The third pillar is balance. It is true that in learning through AI, you will lose the opportunity to train some of the traditional skill that you would get if you learned the traditional way. In order to make up that, you have to balance between AI-supported and non-AI learning activities. Use AI to help you with complex scaffolding issue, but then also do easy thing on your own to rebalance your learning portfolio. For example, you can use AI to help you to go through the three medium LeetCode problems with you, but then you should sit down and do two or three easy problems. And do this again and again, Eventually, you can move on to have AI help you with difficult problems and use the medium problems as your balancing act. This way, you build raw brain muscle and confidence that AI can’t substitute.

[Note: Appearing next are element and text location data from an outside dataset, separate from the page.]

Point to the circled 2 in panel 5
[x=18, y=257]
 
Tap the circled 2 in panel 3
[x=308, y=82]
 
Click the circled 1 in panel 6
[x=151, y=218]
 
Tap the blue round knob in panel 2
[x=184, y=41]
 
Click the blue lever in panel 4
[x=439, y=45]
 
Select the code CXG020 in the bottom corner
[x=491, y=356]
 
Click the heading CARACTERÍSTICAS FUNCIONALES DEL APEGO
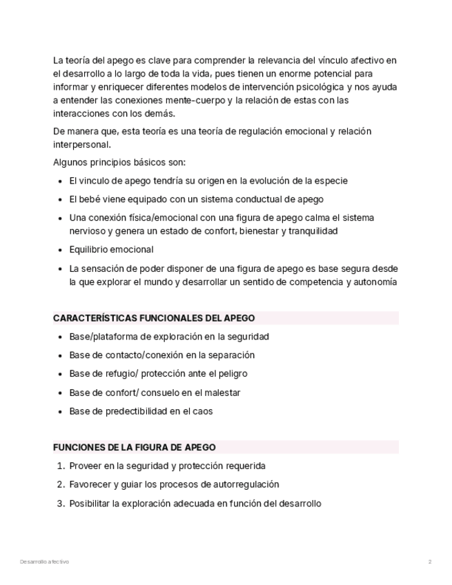click(x=154, y=318)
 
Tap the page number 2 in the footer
click(x=429, y=562)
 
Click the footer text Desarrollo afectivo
click(x=45, y=562)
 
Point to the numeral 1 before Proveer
click(x=60, y=466)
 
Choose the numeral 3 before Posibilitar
click(x=60, y=504)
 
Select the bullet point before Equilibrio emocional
click(x=61, y=250)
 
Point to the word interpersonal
click(x=81, y=145)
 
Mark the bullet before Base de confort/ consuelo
click(x=61, y=393)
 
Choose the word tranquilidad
click(x=312, y=231)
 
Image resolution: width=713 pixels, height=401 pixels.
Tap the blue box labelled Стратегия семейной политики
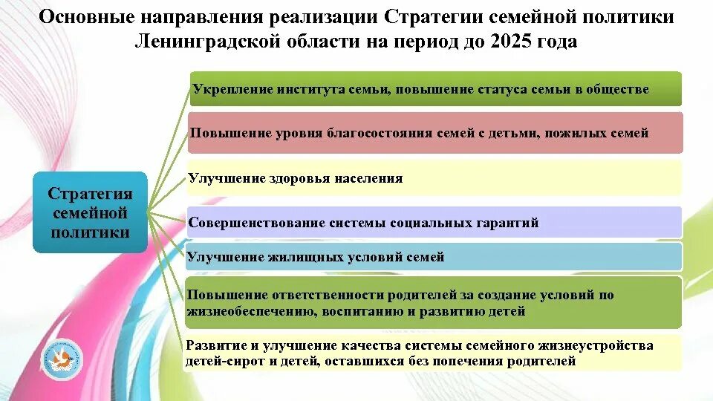(x=90, y=212)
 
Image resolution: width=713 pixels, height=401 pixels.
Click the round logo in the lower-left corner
(x=62, y=359)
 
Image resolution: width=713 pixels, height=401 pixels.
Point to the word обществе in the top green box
(x=619, y=90)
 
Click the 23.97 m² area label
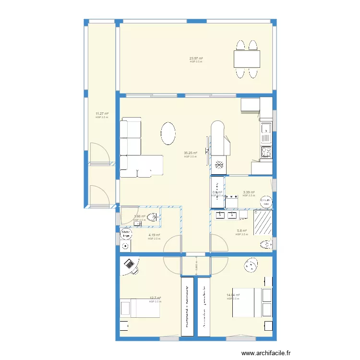[196, 59]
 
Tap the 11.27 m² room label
[102, 114]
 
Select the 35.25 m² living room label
[191, 154]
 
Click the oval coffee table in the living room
[168, 133]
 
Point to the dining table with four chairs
[247, 59]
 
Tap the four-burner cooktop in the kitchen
[266, 153]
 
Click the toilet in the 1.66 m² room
[153, 217]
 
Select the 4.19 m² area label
[154, 235]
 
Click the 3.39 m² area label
[249, 192]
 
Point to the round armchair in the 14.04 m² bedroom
[251, 264]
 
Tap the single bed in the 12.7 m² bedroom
[140, 307]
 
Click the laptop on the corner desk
[129, 264]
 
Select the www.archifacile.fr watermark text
[266, 353]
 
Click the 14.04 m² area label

With these pillars, after you have gone through all of the above AI-enabled learning process, then how can you quantify your AI capability? I think you can try and use some of the following competencies.

  • Prompt literacy: Are you able to properly form the questions? Are you able to evaluate the responses from your prompt and adjust it as necessary?
  • Skepticism: When do you smell that AI is bsing you? When do you think that you have to verify your output?
  • Error diagnosis: Can you catch and fix errors from AI-generated code? Can you understand why these errors happen through the code generation process?
  • Tool selection: With thousands of models avaialble (e.g., Hugging Face’s library), can you choose the right one for your context?
  • Integration: Can you merge AI suggestion with your own reasoning into a coherent solution?
  • Transfer learning: Are you able to use a previous solution from AI and adapt it to a new problem on your own?

Being well-versed in AI, then, is not about memorizing prompts or chasing every new model. It is about building a disciplined relationship with the tool: learn with it, not from it; working with it, not offloading to it. If you approach AI intentionally, conversationally, and with balance, you will not only overcome the fear of cheating but you will discover a way of thinking that makes you more independent, not less. In the end, AI becomes less of a crutch and more of a training partner, helping you grow the very critical thinking skills that no machine can replace.